[begin Text provided]
I've only watched the show a handful of times but I've watched, heard, seen, read enough about it that I know I don't care for it. Things I've observed on Supernanny:

Supernanny comes into a household out of control, many times dealing with people I consider to be bottom-of-the-barrel parents. The parents are so caught up in themselves, their careers, money, etc, that they've completely forgotten about their children, and consequently the children are running all over the place like wild animals and acting out because no one respects them or cares enough about them to play with them or talk to them.

Parents are "exhausted" although from what I'm not sure because they don't seem to be doing much "parenting", that's why Supernanny is there, right? I saw one episode where the parents were locking their screaming children into their bedrooms at night and not even reading them stories or comforting them. Supernanny says they need to stop this. Okay, that's one good thing she did for the kids. But this gets back to my observation of sub-par parents on the show. These people don't have enough common sense to treat their own offspring with respect and dignity. How can Supernanny be expected to teach about AP when these parents are already so far gone? AP and GD would fly right over their heads. Sad but true I think....

When Supernanny forces babies to wean from breast or bottle, takes away comfort objects, and etc...I'm almost thinking that she thinks getting the children detached from EVERYTHING will make everyone's lives easier- the parents will be "relieved" and can "get a break" because their children won't want to have anything to do with them or ask them for anything, and the children will have been taught to fend for themselves and stop trusting and relying on the parents. But then they will be "good" children. I'll stop now, I feel a lump in my throat uke

If Supernanny stops people from hitting their kids, screaming at them, and locking them into their bedrooms, then that's a great thing. But I wouldn't expect any more out of this show or shows like it. I'm telling you, these parents just WON'T GET IT.


----------



## dianamerrell (Mar 15, 2006)

i have not watched alot of this, but what stuck out to me is the parenting styles. these parents need help! i do not think that the majority of parents on the show are looking to become better/more loving/respectful -they are looking to control their children.
[end Text provided]
[begin Listing]
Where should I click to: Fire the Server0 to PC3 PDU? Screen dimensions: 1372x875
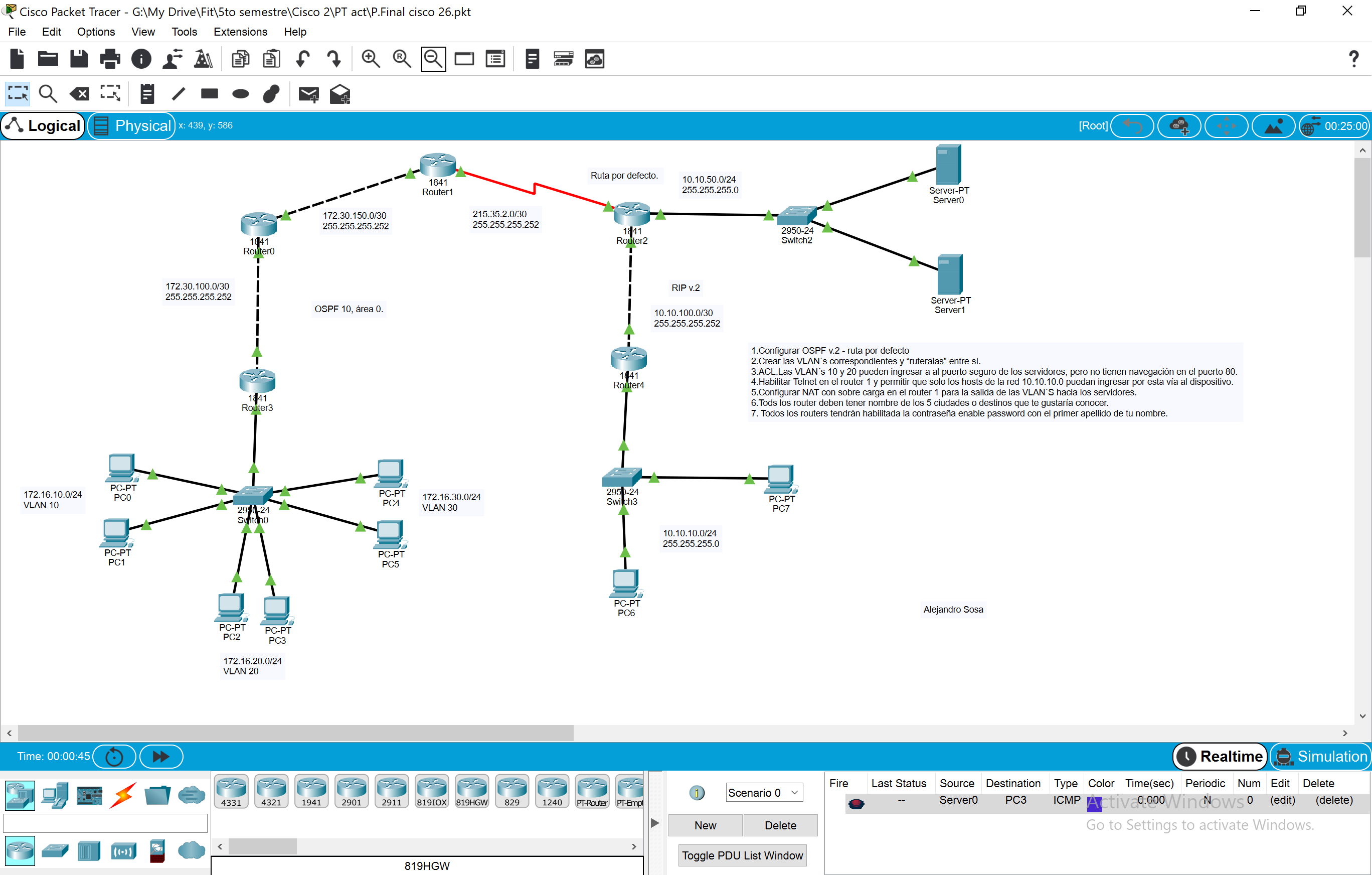click(857, 803)
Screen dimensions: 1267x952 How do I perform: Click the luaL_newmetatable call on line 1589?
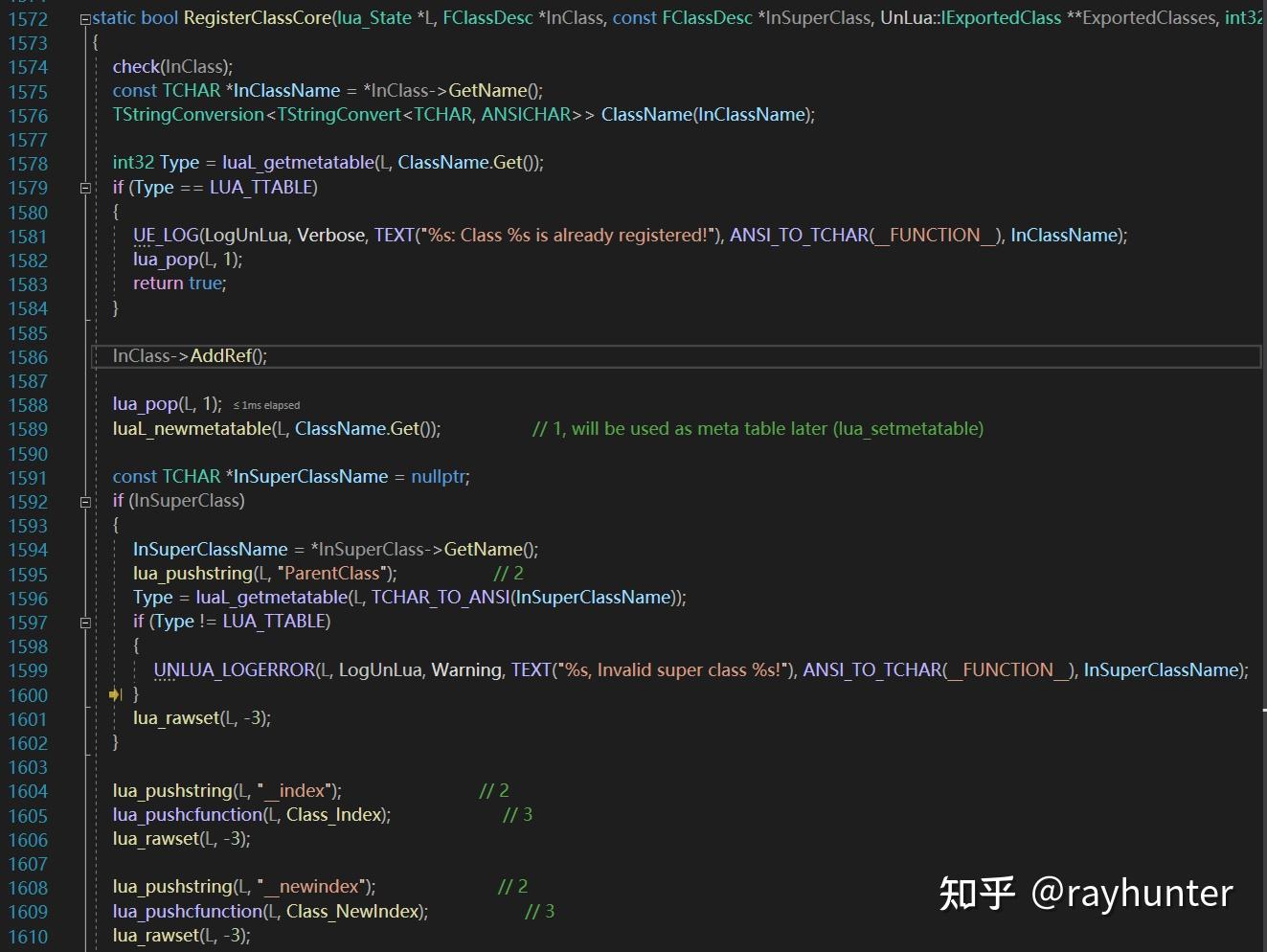[x=192, y=428]
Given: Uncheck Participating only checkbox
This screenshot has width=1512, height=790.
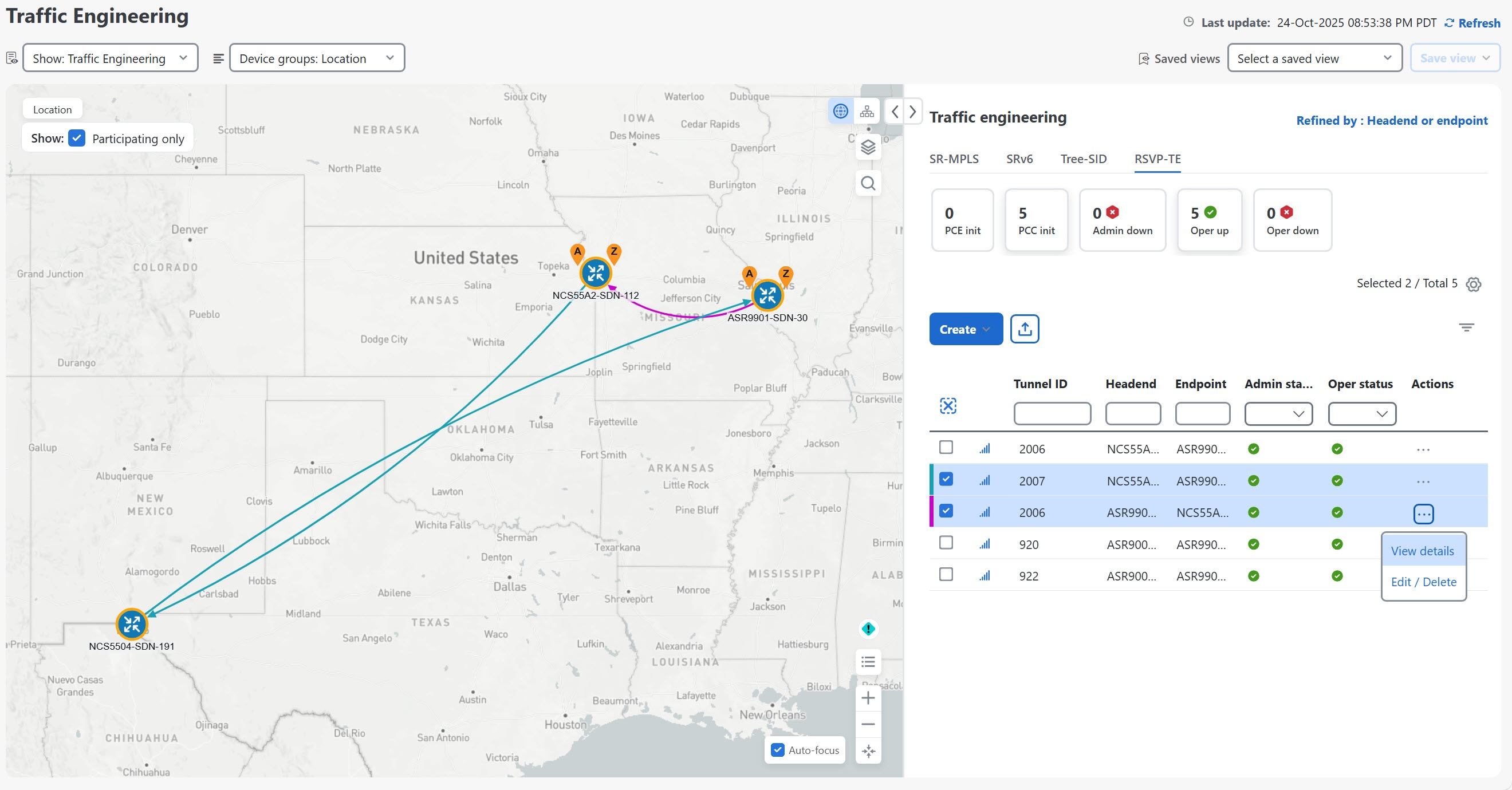Looking at the screenshot, I should pos(77,139).
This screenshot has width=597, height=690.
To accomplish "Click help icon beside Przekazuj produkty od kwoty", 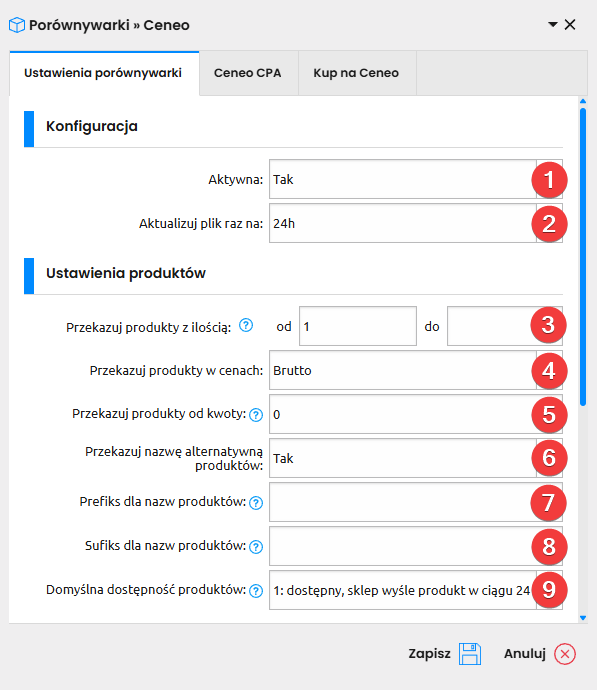I will 256,415.
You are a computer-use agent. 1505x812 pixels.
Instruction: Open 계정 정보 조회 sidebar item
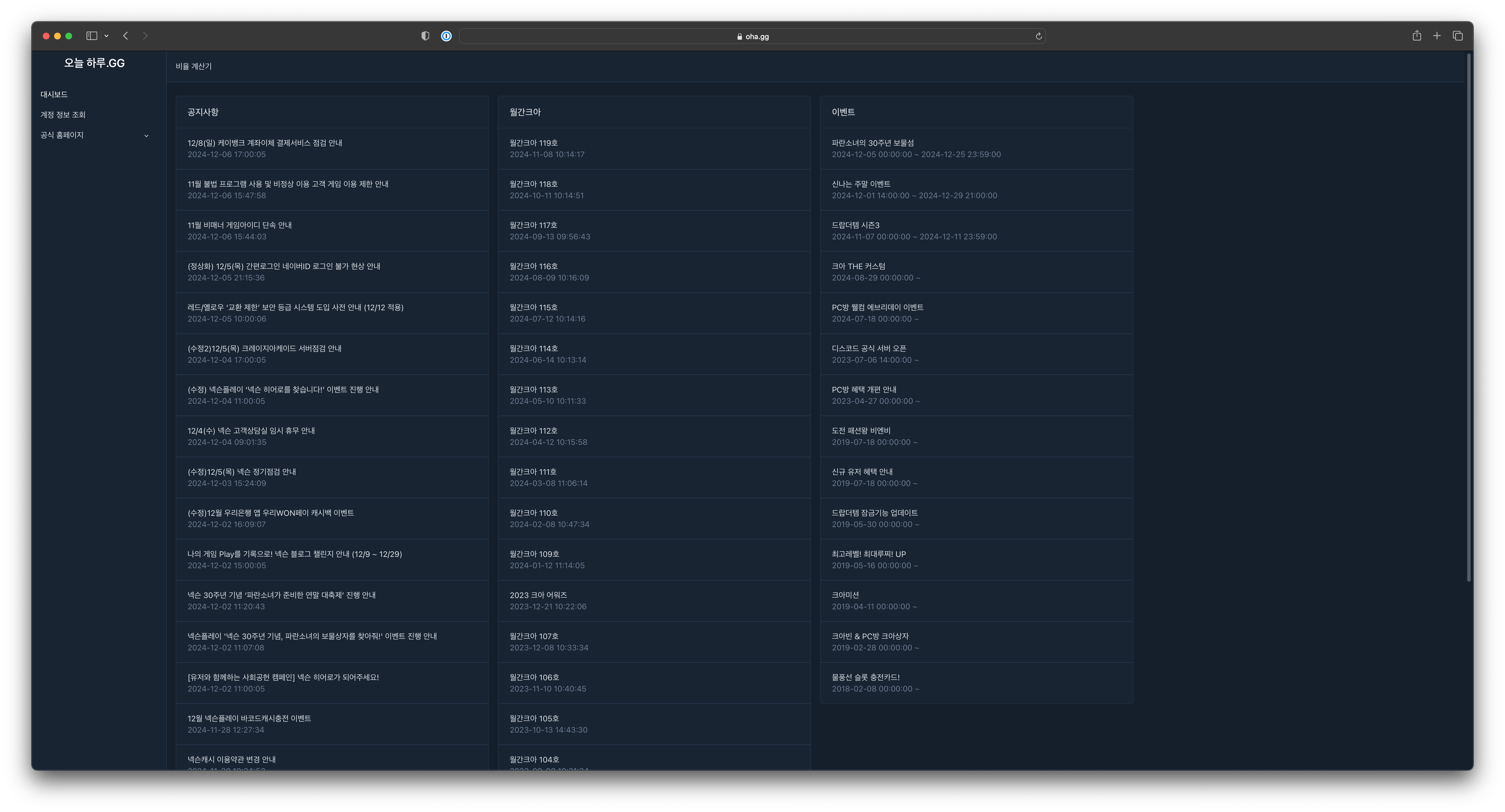(x=63, y=115)
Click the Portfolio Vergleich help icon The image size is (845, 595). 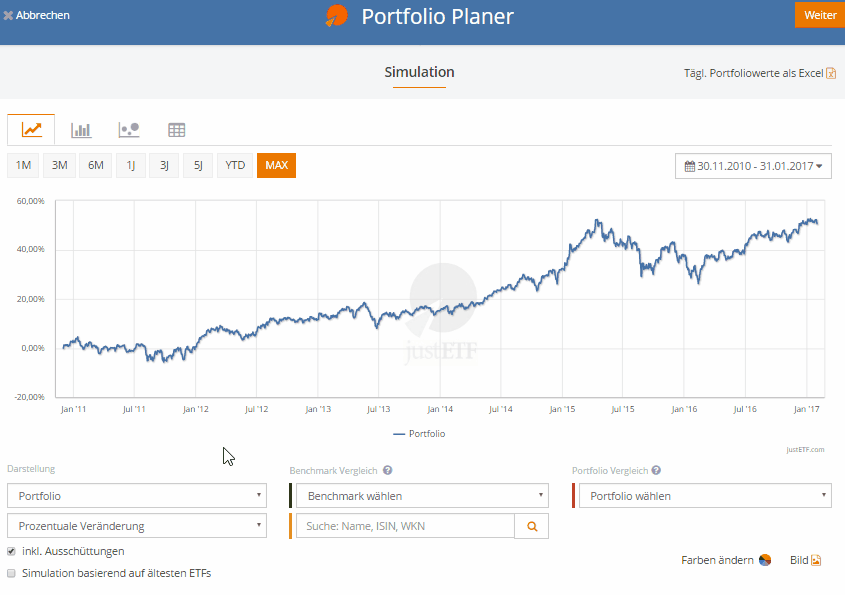point(656,470)
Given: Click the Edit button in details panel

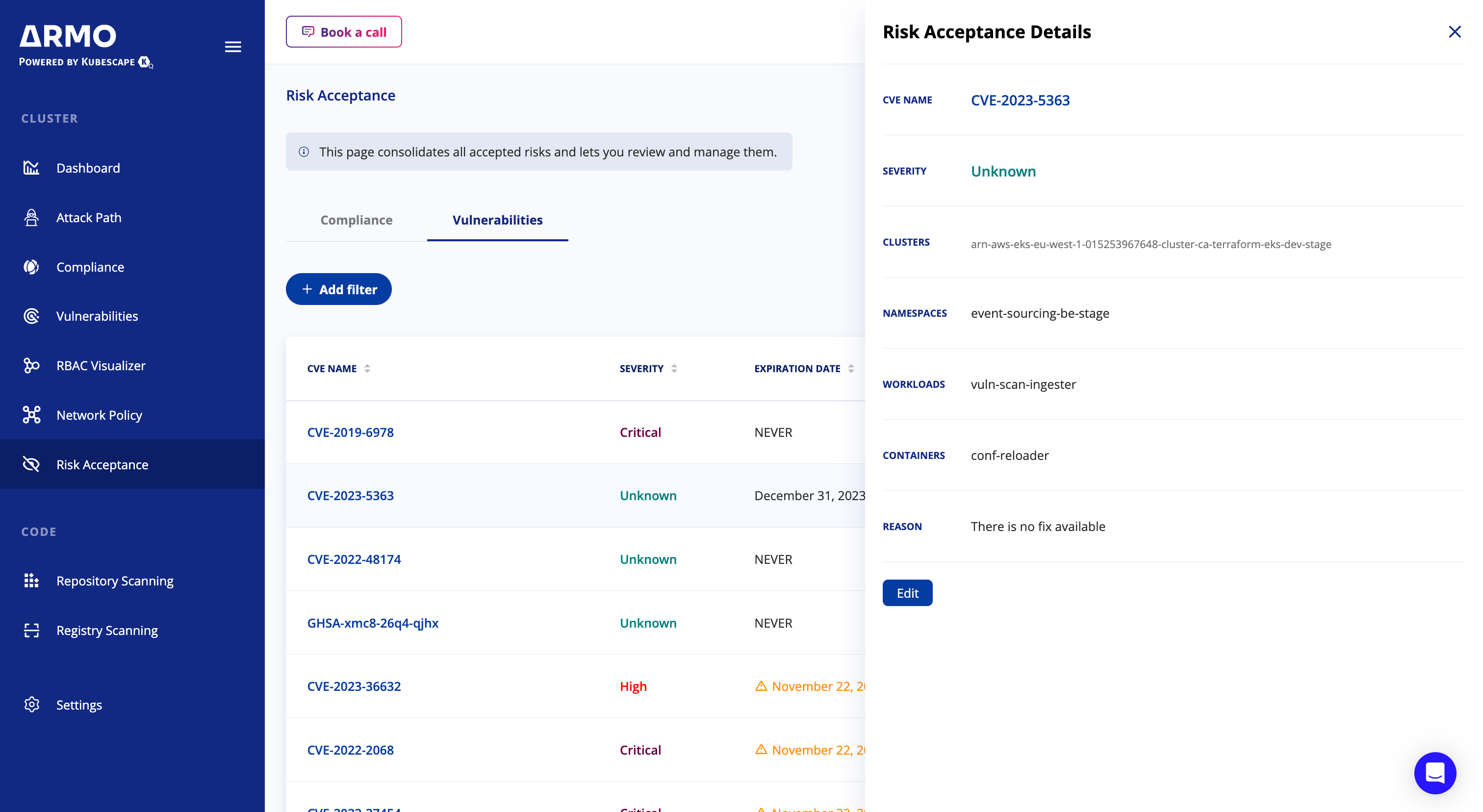Looking at the screenshot, I should click(x=907, y=593).
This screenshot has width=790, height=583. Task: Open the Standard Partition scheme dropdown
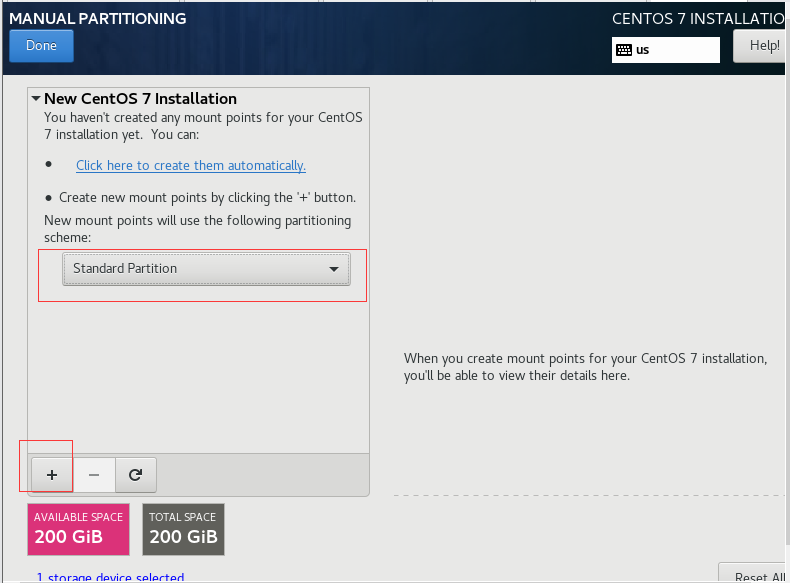(x=206, y=268)
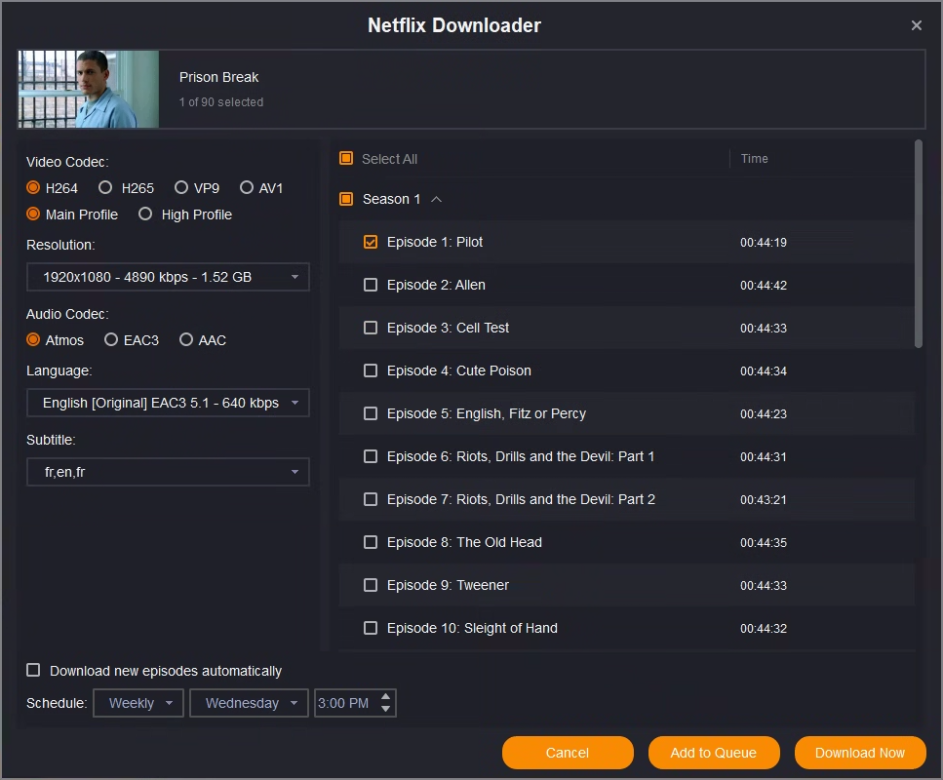Expand the Subtitle dropdown
943x780 pixels.
coord(168,472)
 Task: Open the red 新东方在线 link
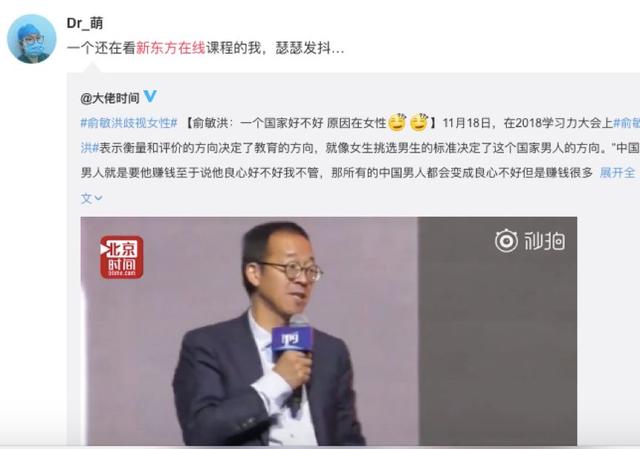(171, 48)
[end Listing]
● **Task**: From the Supernanny discussion, extract the passage starting at "When Supernanny forces" and ending at "(Mar 15, 2006)", copying it word for word.

● **Output for this task**:
When Supernanny forces babies to wean from breast or bottle, takes away comfort objects, and etc...I'm almost thinking that she thinks getting the children detached from EVERYTHING will make everyone's lives easier- the parents will be "relieved" and can "get a break" because their children won't want to have anything to do with them or ask them for anything, and the children will have been taught to fend for themselves and stop trusting and relying on the parents. But then they will be "good" children. I'll stop now, I feel a lump in my throat uke

If Supernanny stops people from hitting their kids, screaming at them, and locking them into their bedrooms, then that's a great thing. But I wouldn't expect any more out of this show or shows like it. I'm telling you, these parents just WON'T GET IT.


----------



## dianamerrell (Mar 15, 2006)